Даже в облике и в характере Брюсова-старшеклассника, бородатого, некрасивого, преисполненного юношеского самомнения, чудаковатого, погруженного в свои мысли, поражающего учителей способностями и знаниями и одинокого среди товарищей, угадывалось зарождение какой-то непривычной породы людей, уязвленных реальностями и видениями приближающегося двадцатого века. Юному Брюсову открылась сумрачная, искривленная душа буржуазного города, мир ночных ресторанов, домов терпимости, тотализатора и картежных страстей.1 Еще в ранней юности он соприкоснулся с этой стихией, вошел в нее изнутри, переболел моральными болезнями горожанина. Чувство оторванности от окружающих, равнодушие к общей, гражданской и национальной, жизни, обостренные эротические интересы, склонность к самым пессимистическим настроениям — эти особенности людей конца века стали его собственными свойствами и легли к основу его ранней лирики.

Но эта самоотдача стихиям окружающей жизни парадоксально сочеталась у Брюсова с волевым складом его личности, с присущей ему активностью, с его редкой способностью управлять собой, конструировать себя, свое поведение и свою поэзию. Брюсов не блуждал в мучительных поисках жизненно важных решений, не метался и редко сомневался в выборе путей. Он еще с юности почувствовал в себе избыток сил и поверил в свое предназначение, в то, что он на всю жизнь «схвачен беспощадным зовом».

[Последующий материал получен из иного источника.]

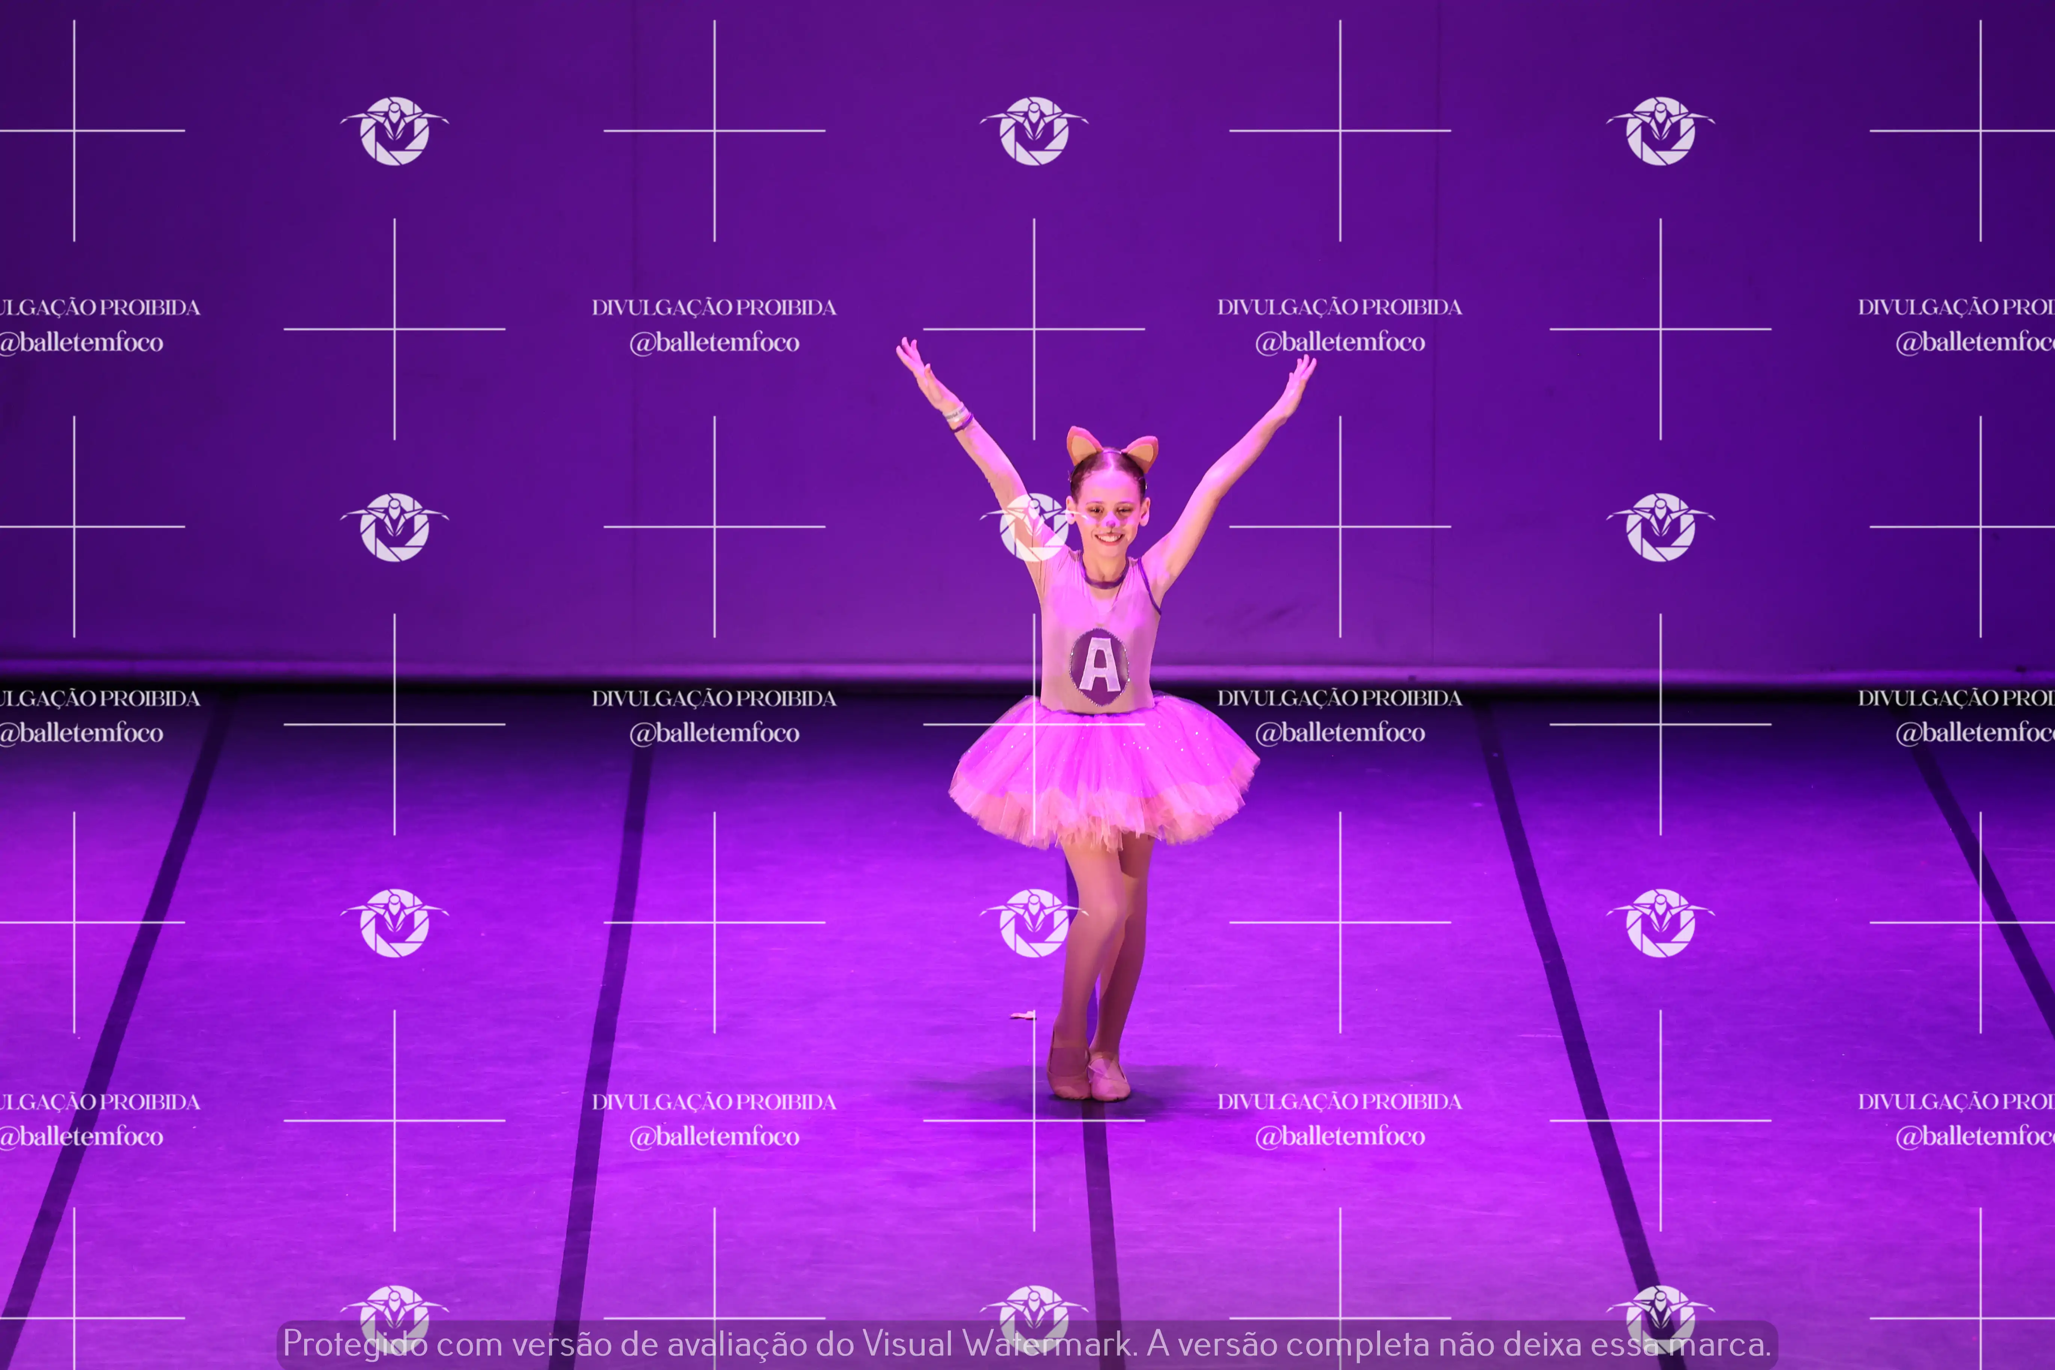The image size is (2055, 1370).
Task: Click the bracelet on the dancer's wrist
Action: coord(958,417)

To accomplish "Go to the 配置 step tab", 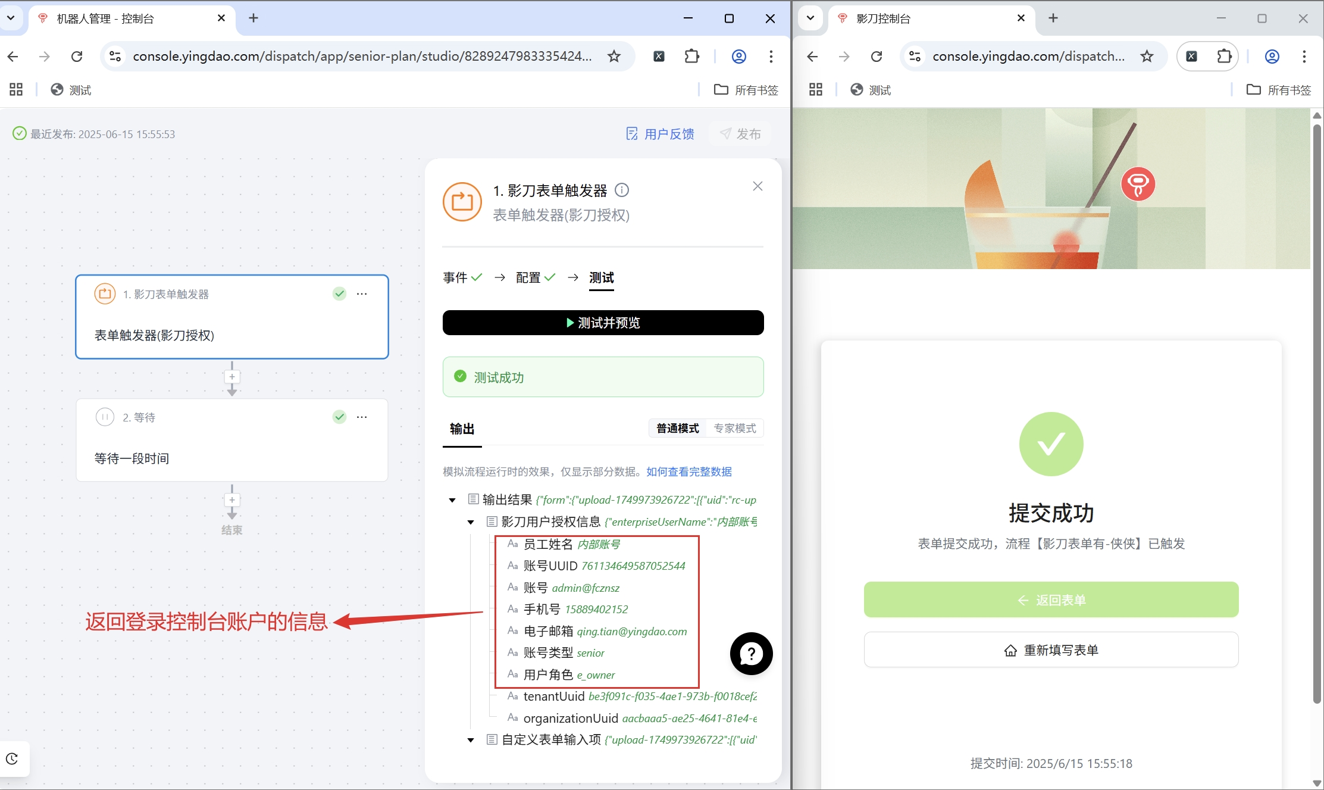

Пользуясь аналогией из истории литературы, можно сказать, что в составе его личности различимы элементы, напоминающие стендалевского героя Жюльена Сореля, честолюбца, который как будто жил для себя, для своей «карьеры», а по сути, выполнял некую подымавшуюся над его личными интересами, принятую им миссию. Для Сореля это был «долг» и кредо плебея-демократа, вступившего в чуждое ему привилегированное общество эпохи Реставрации, чтобы завоевать в нем равноправное место. Для Брюсова это был «поэтический долг» — рано осознанное призвание сильного человека, будущего собирателя культуры, «завоевателя» и поэта-новатора, стремившегося к самоутверждению, к славе и вместе с тем к реализации литературного дела, за которое он боролся и которое, как долг, вероятно, перевешивало то, в чем мы с полным основанием видим его индивидуализм. «Не знаю сам, какая, и все ж я миру весть!» — писал Брюсов в 1902 году.

Как Сорель, Брюсов обладал изумительной энергией и способностью к самодисциплине, умел точно и холодно анализировать свои чувства, если нужно — имитировать их и, подымаясь над ними, насколько это, возможно, программировать свое поведение. По-видимому, в этом сказывались не только личные свойства Брюсова, но в какой-то мере и его принадлежность к разночинском, плебейскому, антидворянскому кругу, несущему в себе нерастраченные жизненные силы и наступательный порыв. Брюсов знал, чего хотел, и четко определял последовательность своих ближайших занятий и свои перспективные планы.

Его программы и планы не всегда выполнялись им буквально, но общее направление его жизни и работы предуказывалось ими вполне точно.